Thursday, 17 December 2015

Mourning Becomes Electra




Mourning Becomes Electra

-         Eugene O’Neill

Eugene Gladstone O’Neill was an American playwright and Nobel laureate in Literature. There was no scope to search the reality of America through mass media. But literature gave that scope to know about the reality of American People. 

His works are:

  Bread and Butter, 1914
  Beyond the Horizon, 1918 – Pulitzer Prize, 1920
  Anna Christie, 1920 – Pulitzer Prize, 1922
  The Hairy Ape, 1922
  Mourning Becomes Electra, 1931
  The Iceman Cometh, written 1939, published 1940, first performed 1946



      The cover story is that one of O’Neill’s enduring masterpieces, Mourning Becomes Electra (1931), represents the playwright’s most complete use of Greek forms, themes, and characters. Based on the Oresteia trilogy by Aeschylus, it was itself three plays in one. To give the story contemporary credibility, O’Neill set the play in the new England of the Civil War Period, yet he retained the forms and the conflicts of the Greek characters: the heroic leader returning from war; his adulterous wife, who murders him; his jealous, repressed daughter, who avenges him through the murder of her mother; and his weak, incestuous son, who is goaded by his sister first to matricide and then to suicide. But this play is not as simple as we describes here. This play remains more ambiguous. Who murder whom, we cannot say with surety. Who love whom, we cannot say with surety. So, at the end readers remains in the doubt.

Important characters:

Adam Brant
Ezra Mannon
Christine Mannon
Lavinia Mannon
Orin Mannon
Peter Niles
Hazel Niles
Seth- guardian
Town People

Play divided into three parts:




      Play covers lots of things like ambiguity, impact of war, generation gap, broken relationship, Electra-Oedipus complex, revenge-tragedy, etc. Ezra Mannon arrives at home after a long time. Christine, who is the wife of Ezra Mannon doesn’t like the welcome of Ezra because she has an affair with Adam Brant. Adam Brant is a cousin brother of Ezra and also like by Lavinia Mannon. Lavinia and Orin are children of Ezra and Christine Mannon.
Lavinia wants to be wife of her father. We come to know through her dialogues with Peter, who is neighbor of Mannon.

Lavinia:

                “I don’t want to meet anyone; I don’t want to see anyone.”
                “I don’t know anything about love and I don’t want to know.”
                “I can’t marry to anyone, father needs me.”

Peter:

                “He has got your mother.”

Lavinia:

                 “He needs me more (sharply).”
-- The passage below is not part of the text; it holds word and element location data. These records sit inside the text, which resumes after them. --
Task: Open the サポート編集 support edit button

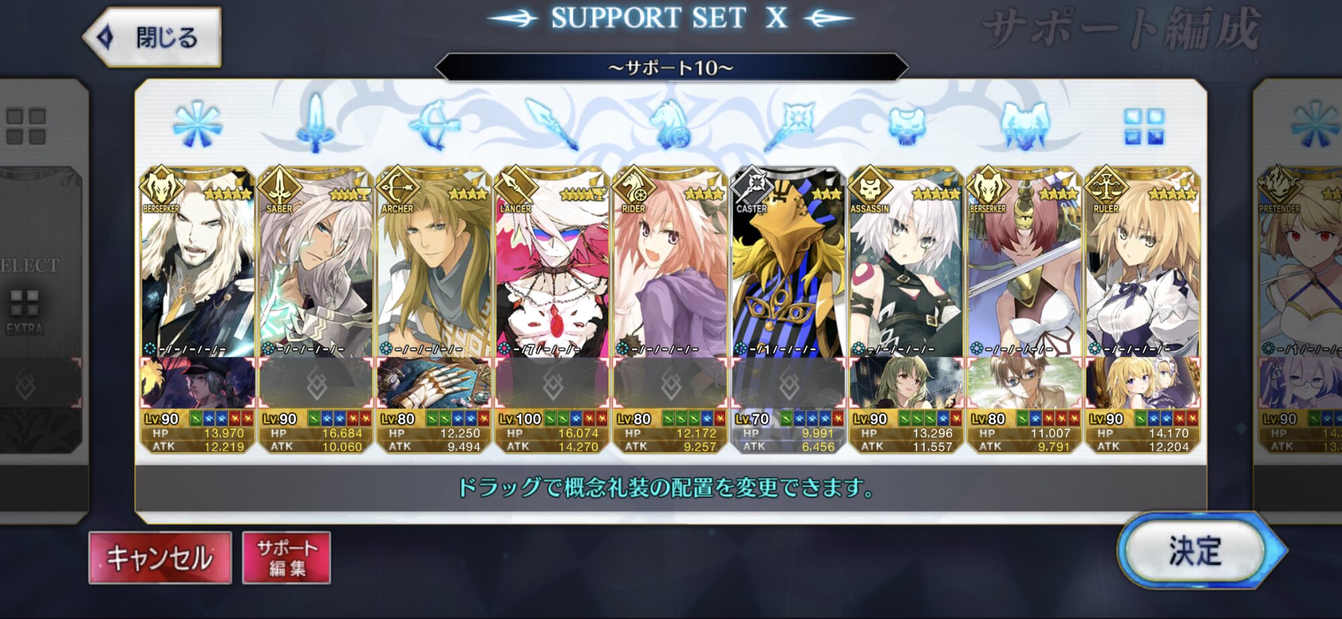Action: [287, 557]
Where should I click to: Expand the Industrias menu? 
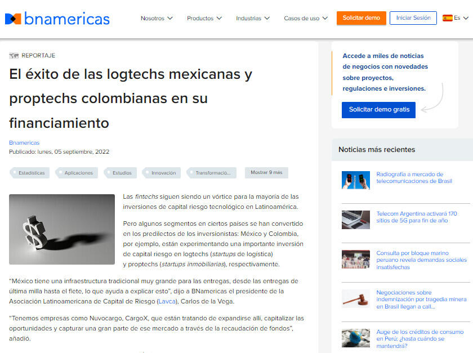tap(253, 19)
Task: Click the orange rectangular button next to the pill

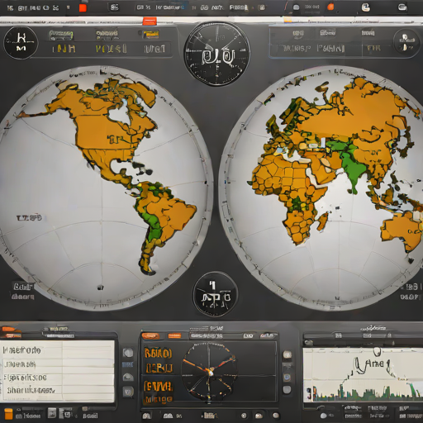Action: point(174,335)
    So, it is lead towards the Electra complex of Lavinia to her father. Maybe because of this complex she hates her mother-Christine. Christine much talked by town people. There was no clarification but only hint given by O’Neill. Lavinia knows the secret of her mother. So, there were many problems between Lavinia and Christine’s relationship. They hate each other. See the dialogue-

Christine to Lavinia-

                         “You are born out of disgust.”
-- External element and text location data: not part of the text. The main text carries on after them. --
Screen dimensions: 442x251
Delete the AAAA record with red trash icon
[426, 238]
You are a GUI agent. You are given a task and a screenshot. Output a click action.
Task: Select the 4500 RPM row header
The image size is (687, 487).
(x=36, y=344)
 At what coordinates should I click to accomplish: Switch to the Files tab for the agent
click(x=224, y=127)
     Christine is in fear that maybe Lavinia reveals her secret in front of her father. Lavinia doesn’t like her mother because Christine like by her father. And Lavinia wants to be wife of her father.

     The death of Ezra Mannon was in ambiguity. Whether Ezra died naturally or he murdered by Lavinia or Christine, that is not clarified. So readers are in doubt. “Mourning Becomes Electra” deals with not death but with deaths. Ezra Mannon, Adam Brant, Christine Mannon, and Orin Mannon all are died at the end of the play. So whether they died naturally, murdered or suicide is not clarified by writer. Thus, O’Neill tries to curtain the matters rather reveal the matters. Same as he puts the curtain or mask on all Mannon characters.

     In short, readers are in doubt. They even don’t know that who are responsible for what. Whether characters are responsible for their destruction or they are govern by circumstances. However we cannot blame any character. All the things remain in ambiguity. Due to this reason the charm of this play remain as it is.